- **任务内容**: 请从谈敲诈勒索罪定罪的文段中照录一段文字:从含有“当时为什么要力主并坚持写下这”的地方起笔,写到“问题,就像近期被热炒的案件。”为止。

- **所给文段**:
********

不能唯数额论,早已成为立法的通识。所以现在的刑法都只规定数额较大、数额巨大、数额特别巨大、情节严重、情节特别严重等层级,而不再规定具体的数额标准,让司法解释去规定,司法解释没有规定的,就让法官根据先例、根据实践自行决定。其目的,就是为了让法官可以具体情况具体处理,所有个案都实现罪刑相当、罚当其罪。

不能唯数额论,也成为了司法解释的共识。现在制定司法解释,对于同一档法定刑,往往设置多个标准,甚至还额外作出特别规定,以适应种类繁多、复杂多变的案件。应当说,在司法解释中专门规定“被害人过错”特别条款,并明确规定根据此情节可以“从宽处理;情节显著轻微危害不大的,不认为是犯罪”,可谓前所未见、独此一家,是需要相当勇气和毅力的。据悉,后面的司法解释就没人再这么写了。

当时为什么要力主并坚持写下这一条规定,就是考虑,法律、司法解释对敲诈勒索罪的定性规定几乎是空白的,而敲诈勒索案件往往是民刑交织的疑难案件,在罪与非罪的问题上争辩特别激烈,经常是要么无罪,要么就是10年以上有期徒刑的重刑,没有中间道路可走。设置被害人过错这一特别规定后,只要用好用活这一规定,敲诈勒索案件中的常见疑难问题,基本上都可以迎刃而解,从而取得各方满意的效果。如果不用甚至无视这一规定,就容易出问题,就像近期被热炒的案件。

********

- **记录摘录**:
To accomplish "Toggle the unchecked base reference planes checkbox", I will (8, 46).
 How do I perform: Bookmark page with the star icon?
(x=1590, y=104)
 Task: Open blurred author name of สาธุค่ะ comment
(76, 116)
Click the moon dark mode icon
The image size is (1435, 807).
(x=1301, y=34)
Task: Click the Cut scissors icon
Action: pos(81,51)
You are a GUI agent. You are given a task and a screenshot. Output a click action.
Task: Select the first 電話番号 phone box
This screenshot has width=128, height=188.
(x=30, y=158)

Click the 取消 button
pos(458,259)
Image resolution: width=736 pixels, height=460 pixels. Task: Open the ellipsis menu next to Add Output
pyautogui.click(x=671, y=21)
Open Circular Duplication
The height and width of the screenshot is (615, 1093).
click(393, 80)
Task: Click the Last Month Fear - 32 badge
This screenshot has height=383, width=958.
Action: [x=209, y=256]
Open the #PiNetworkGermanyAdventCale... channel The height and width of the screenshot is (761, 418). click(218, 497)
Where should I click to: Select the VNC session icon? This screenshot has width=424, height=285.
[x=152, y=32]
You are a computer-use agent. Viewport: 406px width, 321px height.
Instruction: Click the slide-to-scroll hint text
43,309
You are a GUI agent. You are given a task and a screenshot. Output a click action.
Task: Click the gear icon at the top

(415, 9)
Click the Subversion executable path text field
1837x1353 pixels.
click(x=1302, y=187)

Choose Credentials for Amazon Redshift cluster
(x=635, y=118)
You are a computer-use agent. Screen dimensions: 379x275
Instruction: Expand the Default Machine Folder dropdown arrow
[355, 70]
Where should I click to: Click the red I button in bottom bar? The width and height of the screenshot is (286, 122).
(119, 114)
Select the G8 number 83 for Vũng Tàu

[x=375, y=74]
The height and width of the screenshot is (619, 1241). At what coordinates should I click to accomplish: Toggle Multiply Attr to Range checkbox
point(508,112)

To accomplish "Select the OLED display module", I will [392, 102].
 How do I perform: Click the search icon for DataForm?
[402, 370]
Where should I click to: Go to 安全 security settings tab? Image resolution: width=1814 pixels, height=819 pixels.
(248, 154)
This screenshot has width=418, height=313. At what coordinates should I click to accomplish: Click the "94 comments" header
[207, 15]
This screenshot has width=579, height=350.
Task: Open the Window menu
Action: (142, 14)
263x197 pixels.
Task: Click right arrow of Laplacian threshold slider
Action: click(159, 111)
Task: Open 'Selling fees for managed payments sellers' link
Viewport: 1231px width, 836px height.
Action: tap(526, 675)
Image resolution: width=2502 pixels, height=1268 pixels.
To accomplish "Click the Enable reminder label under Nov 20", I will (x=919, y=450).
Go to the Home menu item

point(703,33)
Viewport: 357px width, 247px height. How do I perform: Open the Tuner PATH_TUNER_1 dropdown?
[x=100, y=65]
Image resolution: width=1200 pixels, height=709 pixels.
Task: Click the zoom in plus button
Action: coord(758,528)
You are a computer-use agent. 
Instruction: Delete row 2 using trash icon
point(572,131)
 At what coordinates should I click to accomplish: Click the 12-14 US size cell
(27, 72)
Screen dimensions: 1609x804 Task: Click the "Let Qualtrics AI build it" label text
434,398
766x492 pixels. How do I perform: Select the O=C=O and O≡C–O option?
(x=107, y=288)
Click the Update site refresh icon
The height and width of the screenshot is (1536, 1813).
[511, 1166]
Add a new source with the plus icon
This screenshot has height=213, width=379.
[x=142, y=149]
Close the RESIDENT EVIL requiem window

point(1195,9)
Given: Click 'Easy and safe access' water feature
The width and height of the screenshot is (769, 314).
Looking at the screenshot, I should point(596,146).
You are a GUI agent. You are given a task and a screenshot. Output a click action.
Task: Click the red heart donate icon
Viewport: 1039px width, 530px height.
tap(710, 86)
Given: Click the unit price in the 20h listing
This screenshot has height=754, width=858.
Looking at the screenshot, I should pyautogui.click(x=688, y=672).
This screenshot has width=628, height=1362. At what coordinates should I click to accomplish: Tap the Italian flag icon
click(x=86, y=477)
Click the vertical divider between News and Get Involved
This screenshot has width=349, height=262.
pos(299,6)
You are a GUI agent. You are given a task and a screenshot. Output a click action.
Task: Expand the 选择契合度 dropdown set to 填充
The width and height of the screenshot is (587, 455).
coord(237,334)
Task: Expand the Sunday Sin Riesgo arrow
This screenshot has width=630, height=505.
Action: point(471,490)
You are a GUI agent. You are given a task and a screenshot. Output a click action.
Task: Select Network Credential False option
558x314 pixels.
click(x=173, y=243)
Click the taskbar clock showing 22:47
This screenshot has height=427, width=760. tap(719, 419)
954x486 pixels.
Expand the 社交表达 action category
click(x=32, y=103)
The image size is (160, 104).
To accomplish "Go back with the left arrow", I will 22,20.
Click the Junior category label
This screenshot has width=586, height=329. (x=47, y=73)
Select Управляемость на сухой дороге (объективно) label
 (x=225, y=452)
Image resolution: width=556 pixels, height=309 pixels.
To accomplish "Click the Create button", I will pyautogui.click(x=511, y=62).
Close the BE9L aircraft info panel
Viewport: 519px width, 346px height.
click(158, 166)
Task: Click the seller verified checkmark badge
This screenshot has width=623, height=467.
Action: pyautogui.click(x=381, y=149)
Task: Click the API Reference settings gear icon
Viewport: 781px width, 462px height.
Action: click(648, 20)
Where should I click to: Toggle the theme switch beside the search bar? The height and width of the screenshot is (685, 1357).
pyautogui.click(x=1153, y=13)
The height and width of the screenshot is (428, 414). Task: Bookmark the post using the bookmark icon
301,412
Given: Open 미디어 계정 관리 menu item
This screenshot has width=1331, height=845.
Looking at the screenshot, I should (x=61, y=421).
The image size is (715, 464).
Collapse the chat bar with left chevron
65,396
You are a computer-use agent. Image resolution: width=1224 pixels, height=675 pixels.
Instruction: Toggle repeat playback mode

********

- **完成答案**:
当时为什么要力主并坚持写下这一条规定,就是考虑,法律、司法解释对敲诈勒索罪的定性规定几乎是空白的,而敲诈勒索案件往往是民刑交织的疑难案件,在罪与非罪的问题上争辩特别激烈,经常是要么无罪,要么就是10年以上有期徒刑的重刑,没有中间道路可走。设置被害人过错这一特别规定后,只要用好用活这一规定,敲诈勒索案件中的常见疑难问题,基本上都可以迎刃而解,从而取得各方满意的效果。如果不用甚至无视这一规定,就容易出问题,就像近期被热炒的案件。